▶ TASK DETAILS
Please return every line of the records below that contains the word "computer".

[DATA SUPPLIED Boundary: Start]

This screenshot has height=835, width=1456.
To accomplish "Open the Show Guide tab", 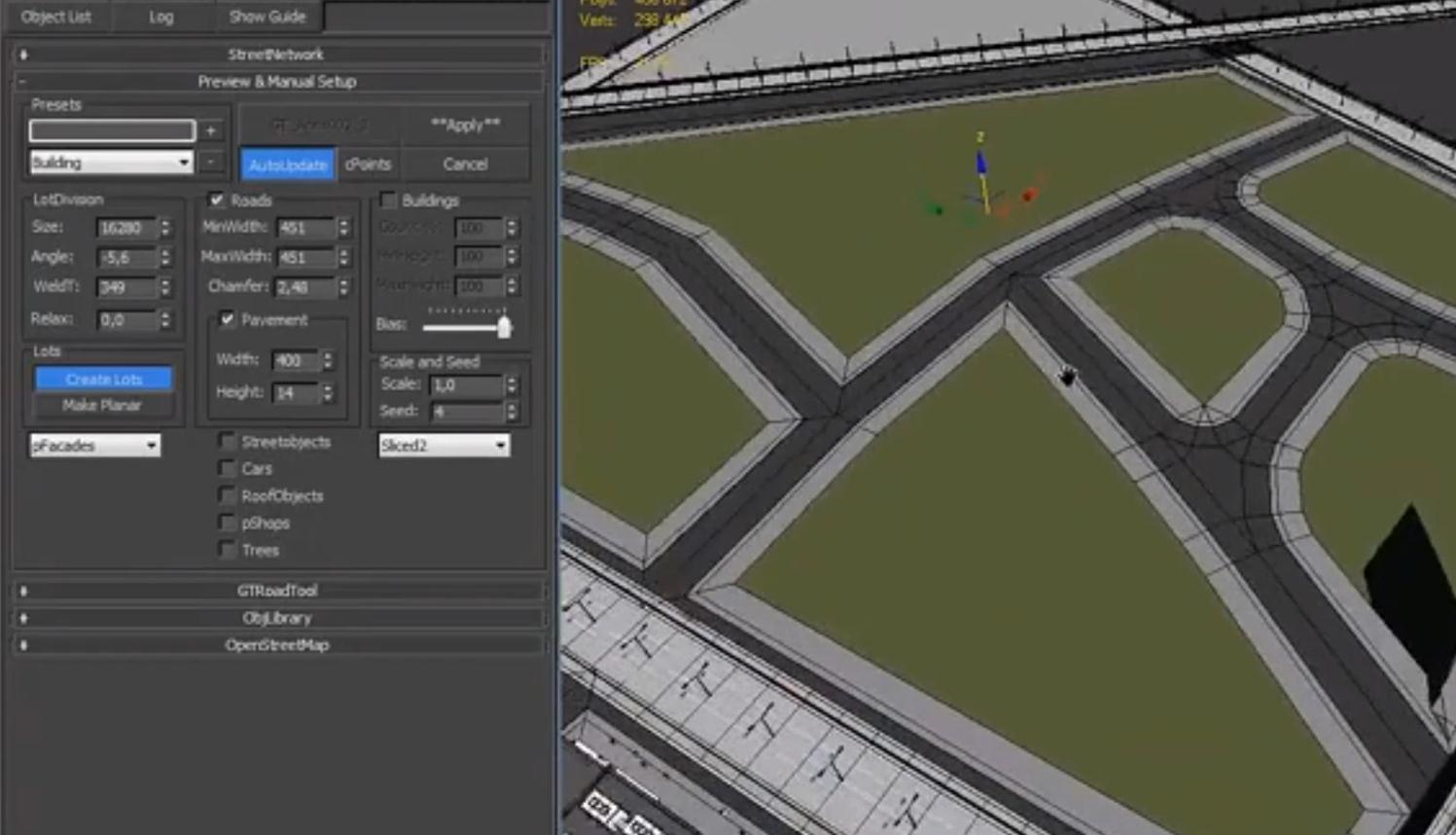I will coord(266,17).
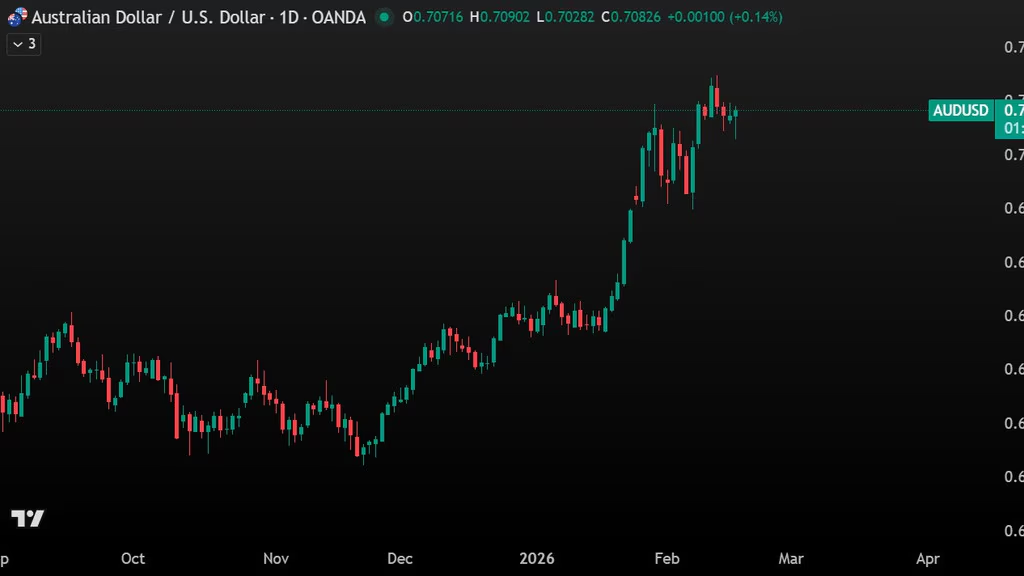Click the current price countdown box

1009,128
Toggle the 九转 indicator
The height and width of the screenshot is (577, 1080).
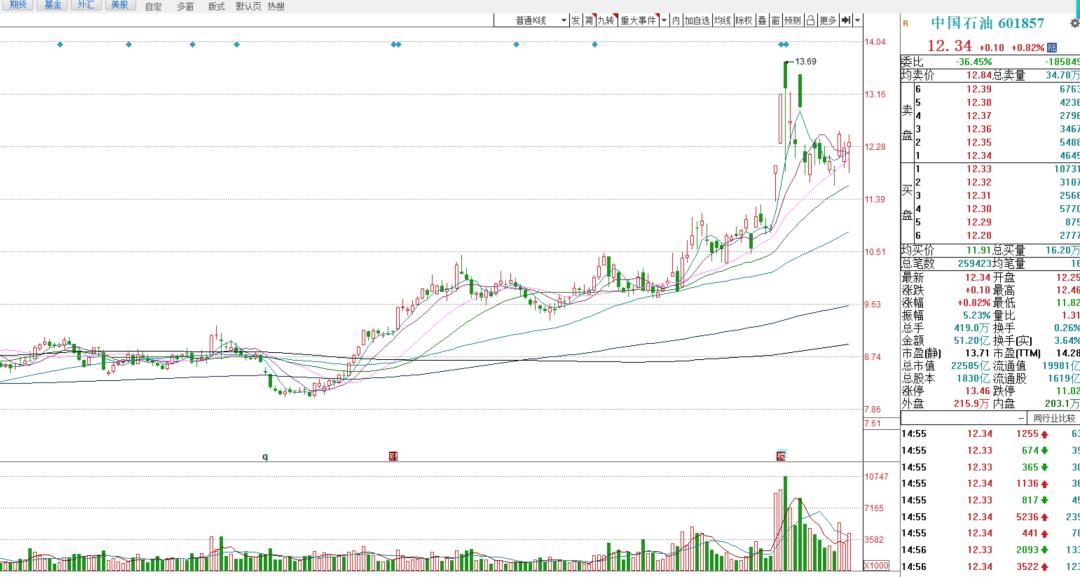tap(606, 20)
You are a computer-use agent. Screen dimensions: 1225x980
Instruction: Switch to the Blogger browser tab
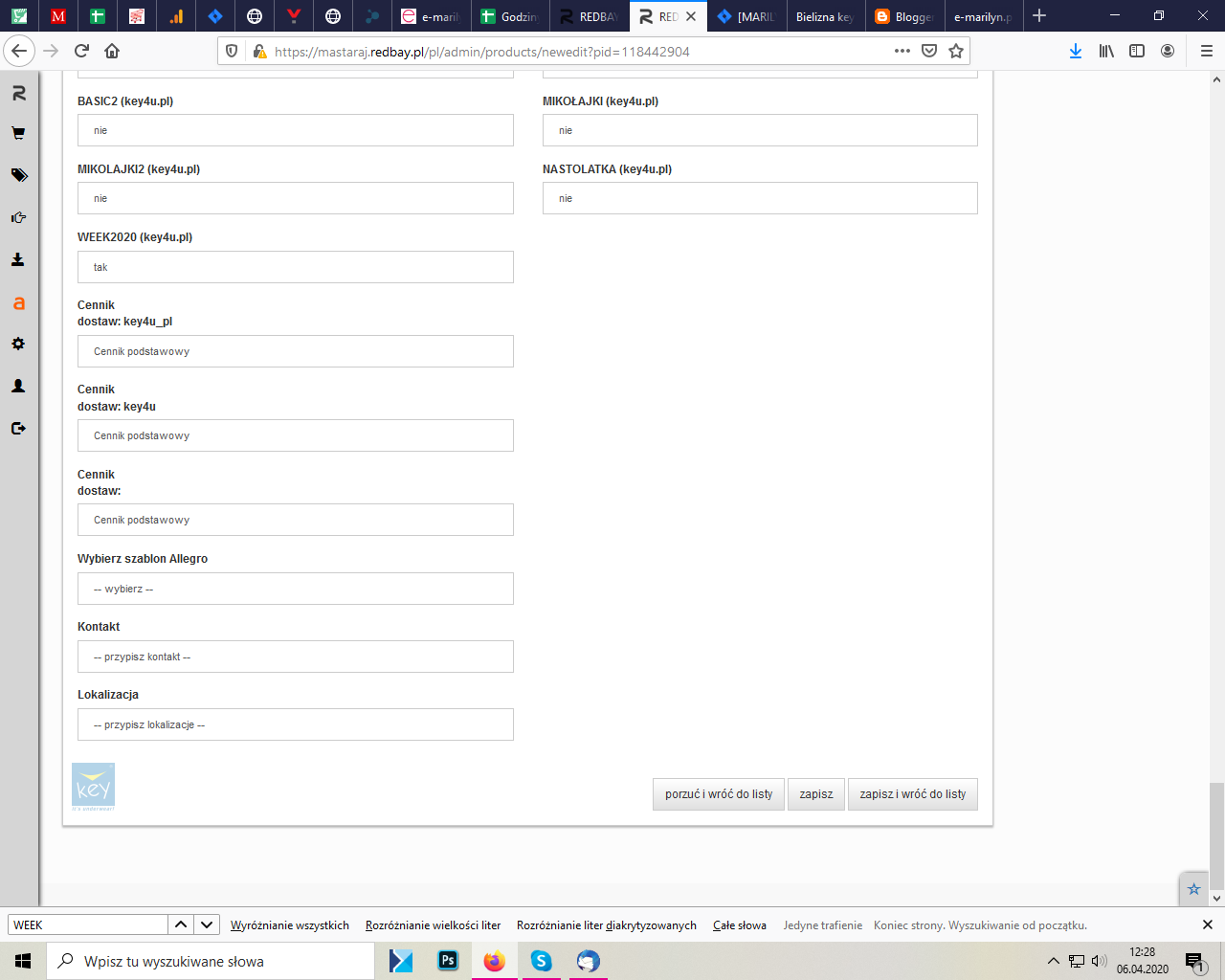(x=903, y=16)
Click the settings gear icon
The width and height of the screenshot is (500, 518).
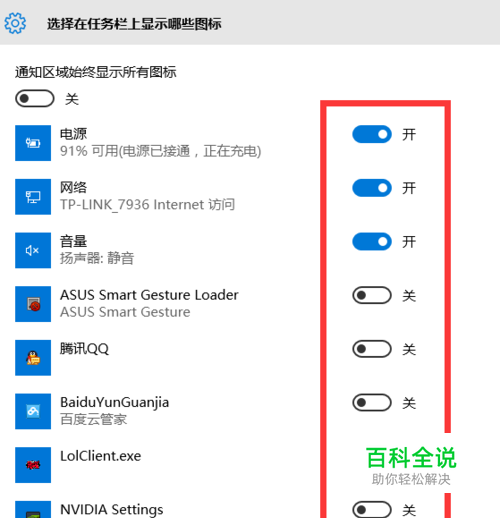pyautogui.click(x=15, y=23)
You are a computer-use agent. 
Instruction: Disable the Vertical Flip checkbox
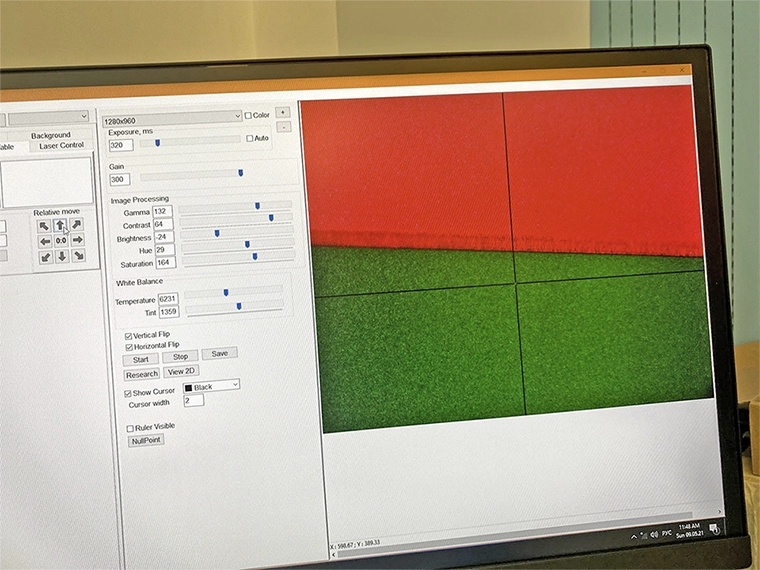coord(128,335)
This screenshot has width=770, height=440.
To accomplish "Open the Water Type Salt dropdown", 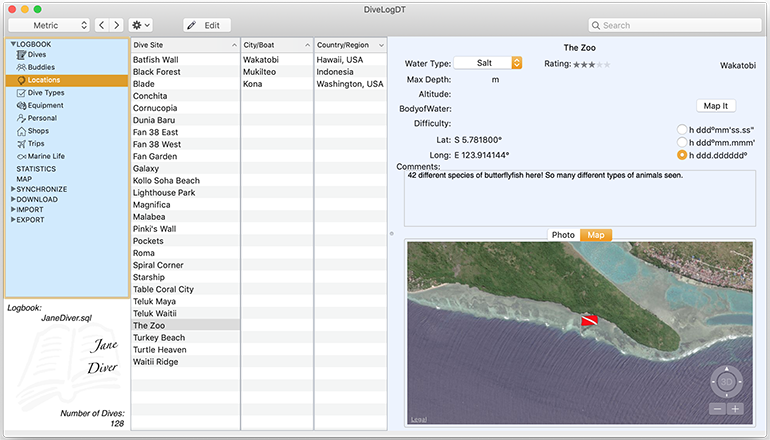I will click(488, 63).
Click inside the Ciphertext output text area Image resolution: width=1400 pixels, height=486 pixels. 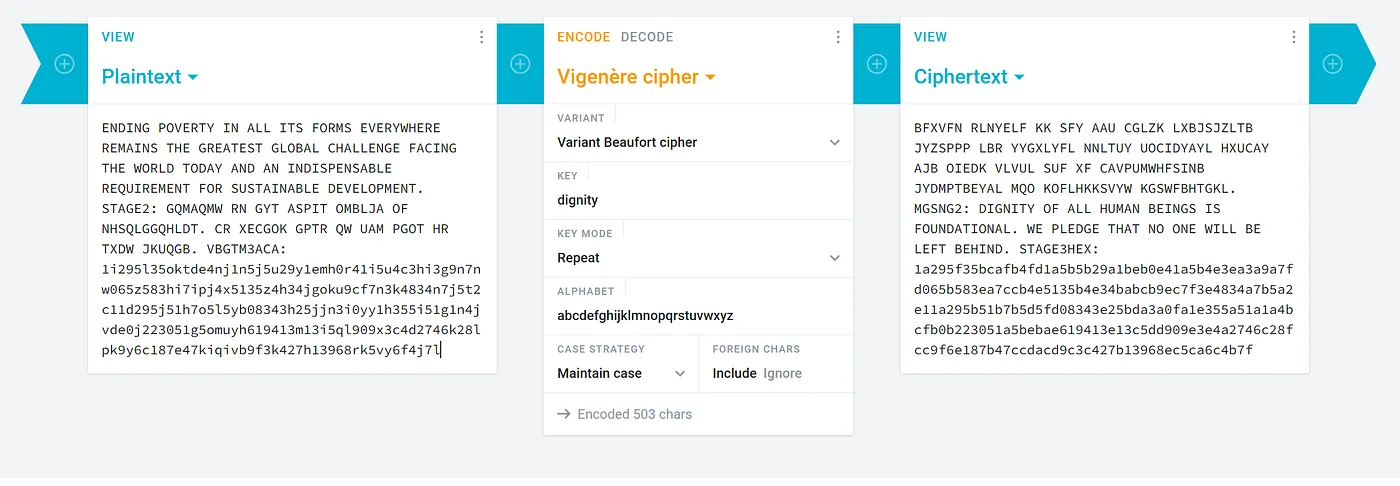pyautogui.click(x=1104, y=239)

[DATA SUPPLIED Boundary: End]

▶ RESPONSE
You are a computer-use agent. Screen dimensions: 1225x980
You are a computer-use agent. 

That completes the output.